**REQUIRED ACTION:** The entries should be written out again exactly as they read.

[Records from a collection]
◆ ◆ ◆ ◆ ◆
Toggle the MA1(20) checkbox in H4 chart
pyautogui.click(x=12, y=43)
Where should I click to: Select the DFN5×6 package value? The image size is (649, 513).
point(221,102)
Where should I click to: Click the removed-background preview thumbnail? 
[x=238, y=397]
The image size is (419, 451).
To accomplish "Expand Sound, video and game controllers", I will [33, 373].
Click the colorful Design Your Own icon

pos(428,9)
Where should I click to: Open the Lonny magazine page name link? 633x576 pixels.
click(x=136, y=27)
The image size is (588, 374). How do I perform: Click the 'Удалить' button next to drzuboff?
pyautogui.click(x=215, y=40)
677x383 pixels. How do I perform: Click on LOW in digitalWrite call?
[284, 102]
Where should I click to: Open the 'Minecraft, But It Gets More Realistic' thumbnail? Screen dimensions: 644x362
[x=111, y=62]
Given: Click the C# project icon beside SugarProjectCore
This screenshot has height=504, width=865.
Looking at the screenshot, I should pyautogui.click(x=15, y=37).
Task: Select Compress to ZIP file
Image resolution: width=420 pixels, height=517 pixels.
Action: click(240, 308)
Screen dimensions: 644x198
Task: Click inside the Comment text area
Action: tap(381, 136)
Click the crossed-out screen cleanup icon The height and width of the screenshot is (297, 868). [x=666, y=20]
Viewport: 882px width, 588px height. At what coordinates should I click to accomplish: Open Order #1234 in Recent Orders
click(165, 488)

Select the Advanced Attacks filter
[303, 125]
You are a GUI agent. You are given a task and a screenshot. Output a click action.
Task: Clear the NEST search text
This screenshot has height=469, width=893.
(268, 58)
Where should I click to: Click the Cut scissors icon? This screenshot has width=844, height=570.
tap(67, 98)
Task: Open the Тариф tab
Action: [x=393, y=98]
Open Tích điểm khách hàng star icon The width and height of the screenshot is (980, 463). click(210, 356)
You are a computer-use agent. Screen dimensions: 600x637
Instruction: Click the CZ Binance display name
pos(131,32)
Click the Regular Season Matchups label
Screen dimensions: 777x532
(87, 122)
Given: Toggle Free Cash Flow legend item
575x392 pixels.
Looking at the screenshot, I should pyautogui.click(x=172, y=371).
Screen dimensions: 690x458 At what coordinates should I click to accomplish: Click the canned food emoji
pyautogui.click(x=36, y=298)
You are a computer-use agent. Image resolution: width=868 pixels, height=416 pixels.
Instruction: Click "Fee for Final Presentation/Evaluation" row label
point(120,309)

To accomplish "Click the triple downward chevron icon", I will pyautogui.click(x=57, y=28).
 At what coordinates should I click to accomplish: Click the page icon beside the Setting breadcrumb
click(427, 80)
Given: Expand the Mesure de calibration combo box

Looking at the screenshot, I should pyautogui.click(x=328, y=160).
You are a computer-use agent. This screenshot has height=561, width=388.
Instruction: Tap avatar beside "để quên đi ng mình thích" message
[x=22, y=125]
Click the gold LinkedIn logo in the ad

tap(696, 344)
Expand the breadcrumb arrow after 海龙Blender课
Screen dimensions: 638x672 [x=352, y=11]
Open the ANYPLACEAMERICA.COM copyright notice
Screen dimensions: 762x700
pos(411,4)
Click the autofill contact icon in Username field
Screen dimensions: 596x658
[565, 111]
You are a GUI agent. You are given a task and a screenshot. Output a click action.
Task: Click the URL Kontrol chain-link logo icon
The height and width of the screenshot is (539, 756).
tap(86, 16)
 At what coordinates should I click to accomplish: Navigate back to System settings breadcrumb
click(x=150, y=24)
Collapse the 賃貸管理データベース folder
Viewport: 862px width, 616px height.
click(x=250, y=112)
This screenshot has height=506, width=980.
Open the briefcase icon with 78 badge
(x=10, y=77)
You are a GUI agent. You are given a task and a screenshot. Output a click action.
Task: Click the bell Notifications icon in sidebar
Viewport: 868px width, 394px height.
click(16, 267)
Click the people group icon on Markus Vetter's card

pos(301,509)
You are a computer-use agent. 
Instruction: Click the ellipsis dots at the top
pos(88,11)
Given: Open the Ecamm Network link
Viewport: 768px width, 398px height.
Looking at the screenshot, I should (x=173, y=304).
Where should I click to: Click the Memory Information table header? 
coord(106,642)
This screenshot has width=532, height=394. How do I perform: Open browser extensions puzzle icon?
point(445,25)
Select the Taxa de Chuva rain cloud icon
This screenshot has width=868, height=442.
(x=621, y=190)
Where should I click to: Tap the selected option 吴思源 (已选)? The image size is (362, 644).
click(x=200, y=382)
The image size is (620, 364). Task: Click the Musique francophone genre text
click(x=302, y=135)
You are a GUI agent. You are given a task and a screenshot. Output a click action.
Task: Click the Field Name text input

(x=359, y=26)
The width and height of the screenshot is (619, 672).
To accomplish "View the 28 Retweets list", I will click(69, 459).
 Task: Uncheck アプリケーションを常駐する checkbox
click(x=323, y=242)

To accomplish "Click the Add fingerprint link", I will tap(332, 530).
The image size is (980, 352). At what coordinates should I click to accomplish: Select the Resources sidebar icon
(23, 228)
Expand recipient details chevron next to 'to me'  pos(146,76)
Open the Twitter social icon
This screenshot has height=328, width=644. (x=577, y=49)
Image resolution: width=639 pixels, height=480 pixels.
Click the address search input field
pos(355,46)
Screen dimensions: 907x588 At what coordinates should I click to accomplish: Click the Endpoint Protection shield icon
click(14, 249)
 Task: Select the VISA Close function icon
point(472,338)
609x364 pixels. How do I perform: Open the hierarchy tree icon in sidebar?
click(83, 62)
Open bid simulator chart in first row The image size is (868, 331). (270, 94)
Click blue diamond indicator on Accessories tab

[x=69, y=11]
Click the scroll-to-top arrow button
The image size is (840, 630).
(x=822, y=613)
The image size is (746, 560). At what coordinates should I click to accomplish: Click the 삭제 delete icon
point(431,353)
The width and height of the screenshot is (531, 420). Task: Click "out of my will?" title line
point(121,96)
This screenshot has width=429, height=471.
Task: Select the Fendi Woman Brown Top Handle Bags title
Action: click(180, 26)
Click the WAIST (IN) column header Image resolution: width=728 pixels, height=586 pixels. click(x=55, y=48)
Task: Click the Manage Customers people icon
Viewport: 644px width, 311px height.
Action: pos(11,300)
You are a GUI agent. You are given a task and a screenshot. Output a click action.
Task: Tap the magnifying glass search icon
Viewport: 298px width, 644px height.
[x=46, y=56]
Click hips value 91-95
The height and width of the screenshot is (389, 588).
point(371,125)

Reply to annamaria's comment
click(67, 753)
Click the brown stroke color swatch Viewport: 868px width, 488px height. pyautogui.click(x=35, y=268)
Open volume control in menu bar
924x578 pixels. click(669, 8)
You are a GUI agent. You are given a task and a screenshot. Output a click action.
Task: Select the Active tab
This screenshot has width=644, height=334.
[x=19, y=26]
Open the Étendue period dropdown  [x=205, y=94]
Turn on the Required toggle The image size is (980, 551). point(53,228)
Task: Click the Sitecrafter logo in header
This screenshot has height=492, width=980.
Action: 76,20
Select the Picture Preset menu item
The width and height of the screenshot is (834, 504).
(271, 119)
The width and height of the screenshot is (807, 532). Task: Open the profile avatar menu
◆ ◆ ◆ ◆ ◆
**REPLY TO THE EXERCISE:**
Toggle the MA1(20) checkbox in H4 chart
pyautogui.click(x=12, y=43)
Where should I click to: Select the DFN5×6 package value? The image size is (649, 513).
point(221,102)
Where should I click to: Click the removed-background preview thumbnail? 
[x=238, y=397]
The image size is (419, 451).
To accomplish "Expand Sound, video and game controllers", I will [33, 373].
Click the colorful Design Your Own icon

pos(428,9)
Where should I click to: Open the Lonny magazine page name link? 633x576 pixels.
click(x=136, y=27)
The image size is (588, 374). How do I perform: Click the 'Удалить' button next to drzuboff?
pyautogui.click(x=215, y=40)
677x383 pixels. How do I perform: Click on LOW in digitalWrite call?
[284, 102]
Where should I click to: Open the 'Minecraft, But It Gets More Realistic' thumbnail? Screen dimensions: 644x362
[x=111, y=62]
Given: Click the C# project icon beside SugarProjectCore
This screenshot has height=504, width=865.
Looking at the screenshot, I should pyautogui.click(x=15, y=37).
Task: Select Compress to ZIP file
Image resolution: width=420 pixels, height=517 pixels.
Action: click(240, 308)
Screen dimensions: 644x198
Task: Click inside the Comment text area
Action: tap(381, 136)
Click the crossed-out screen cleanup icon The height and width of the screenshot is (297, 868). [x=666, y=20]
Viewport: 882px width, 588px height. At what coordinates should I click to accomplish: Open Order #1234 in Recent Orders
click(165, 488)

Select the Advanced Attacks filter
[303, 125]
You are a GUI agent. You are given a task and a screenshot. Output a click action.
Task: Clear the NEST search text
This screenshot has height=469, width=893.
(268, 58)
Where should I click to: Click the Cut scissors icon? This screenshot has width=844, height=570.
tap(67, 98)
Task: Open the Тариф tab
Action: [x=393, y=98]
Open Tích điểm khách hàng star icon The width and height of the screenshot is (980, 463). click(210, 356)
You are a computer-use agent. Screen dimensions: 600x637
Instruction: Click the CZ Binance display name
pos(131,32)
Click the Regular Season Matchups label
Screen dimensions: 777x532
(87, 122)
Given: Toggle Free Cash Flow legend item
575x392 pixels.
Looking at the screenshot, I should pyautogui.click(x=172, y=371).
Screen dimensions: 690x458 At what coordinates should I click to accomplish: Click the canned food emoji
pyautogui.click(x=36, y=298)
You are a computer-use agent. Image resolution: width=868 pixels, height=416 pixels.
Instruction: Click "Fee for Final Presentation/Evaluation" row label
point(120,309)

To accomplish "Click the triple downward chevron icon", I will pyautogui.click(x=57, y=28).
 At what coordinates should I click to accomplish: Click the page icon beside the Setting breadcrumb
click(427, 80)
Given: Expand the Mesure de calibration combo box

Looking at the screenshot, I should pyautogui.click(x=328, y=160).
You are a computer-use agent. This screenshot has height=561, width=388.
Instruction: Tap avatar beside "để quên đi ng mình thích" message
[x=22, y=125]
Click the gold LinkedIn logo in the ad

tap(696, 344)
Expand the breadcrumb arrow after 海龙Blender课
Screen dimensions: 638x672 [x=352, y=11]
Open the ANYPLACEAMERICA.COM copyright notice
Screen dimensions: 762x700
pos(411,4)
Click the autofill contact icon in Username field
Screen dimensions: 596x658
[565, 111]
You are a GUI agent. You are given a task and a screenshot. Output a click action.
Task: Click the URL Kontrol chain-link logo icon
The height and width of the screenshot is (539, 756).
tap(86, 16)
 At what coordinates should I click to accomplish: Navigate back to System settings breadcrumb
click(x=150, y=24)
Collapse the 賃貸管理データベース folder
Viewport: 862px width, 616px height.
click(x=250, y=112)
This screenshot has height=506, width=980.
Open the briefcase icon with 78 badge
(x=10, y=77)
You are a GUI agent. You are given a task and a screenshot. Output a click action.
Task: Click the bell Notifications icon in sidebar
Viewport: 868px width, 394px height.
click(16, 267)
Click the people group icon on Markus Vetter's card

pos(301,509)
You are a computer-use agent. 
Instruction: Click the ellipsis dots at the top
pos(88,11)
Given: Open the Ecamm Network link
Viewport: 768px width, 398px height.
Looking at the screenshot, I should (x=173, y=304).
Where should I click to: Click the Memory Information table header? 
coord(106,642)
This screenshot has width=532, height=394. How do I perform: Open browser extensions puzzle icon?
point(445,25)
Select the Taxa de Chuva rain cloud icon
This screenshot has width=868, height=442.
(x=621, y=190)
Where should I click to: Tap the selected option 吴思源 (已选)? The image size is (362, 644).
click(x=200, y=382)
The image size is (620, 364). Task: Click the Musique francophone genre text
click(x=302, y=135)
You are a GUI agent. You are given a task and a screenshot. Output a click action.
Task: Click the Field Name text input

(x=359, y=26)
The width and height of the screenshot is (619, 672).
To accomplish "View the 28 Retweets list", I will click(69, 459).
 Task: Uncheck アプリケーションを常駐する checkbox
click(x=323, y=242)

To accomplish "Click the Add fingerprint link", I will tap(332, 530).
The image size is (980, 352). At what coordinates should I click to accomplish: Select the Resources sidebar icon
(23, 228)
Expand recipient details chevron next to 'to me'  pos(146,76)
Open the Twitter social icon
This screenshot has height=328, width=644. (x=577, y=49)
Image resolution: width=639 pixels, height=480 pixels.
Click the address search input field
pos(355,46)
Screen dimensions: 907x588 At what coordinates should I click to accomplish: Click the Endpoint Protection shield icon
click(14, 249)
 Task: Select the VISA Close function icon
point(472,338)
609x364 pixels. How do I perform: Open the hierarchy tree icon in sidebar?
click(83, 62)
Open bid simulator chart in first row The image size is (868, 331). (270, 94)
Click blue diamond indicator on Accessories tab

[x=69, y=11]
Click the scroll-to-top arrow button
The image size is (840, 630).
(x=822, y=613)
The image size is (746, 560). At what coordinates should I click to accomplish: Click the 삭제 delete icon
point(431,353)
The width and height of the screenshot is (531, 420). Task: Click "out of my will?" title line
point(121,96)
This screenshot has width=429, height=471.
Task: Select the Fendi Woman Brown Top Handle Bags title
Action: click(180, 26)
Click the WAIST (IN) column header Image resolution: width=728 pixels, height=586 pixels. click(x=55, y=48)
Task: Click the Manage Customers people icon
Viewport: 644px width, 311px height.
Action: pos(11,300)
You are a GUI agent. You are given a task and a screenshot. Output a click action.
Task: Tap the magnifying glass search icon
Viewport: 298px width, 644px height.
[x=46, y=56]
Click hips value 91-95
The height and width of the screenshot is (389, 588).
point(371,125)

Reply to annamaria's comment
click(67, 753)
Click the brown stroke color swatch Viewport: 868px width, 488px height. pyautogui.click(x=35, y=268)
Open volume control in menu bar
924x578 pixels. click(669, 8)
You are a GUI agent. You are given a task and a screenshot. Output a click action.
Task: Select the Active tab
This screenshot has width=644, height=334.
[x=19, y=26]
Open the Étendue period dropdown  [x=205, y=94]
Turn on the Required toggle The image size is (980, 551). point(53,228)
Task: Click the Sitecrafter logo in header
This screenshot has height=492, width=980.
Action: 76,20
Select the Picture Preset menu item
The width and height of the screenshot is (834, 504).
(271, 119)
The width and height of the screenshot is (807, 532). Task: Open the profile avatar menu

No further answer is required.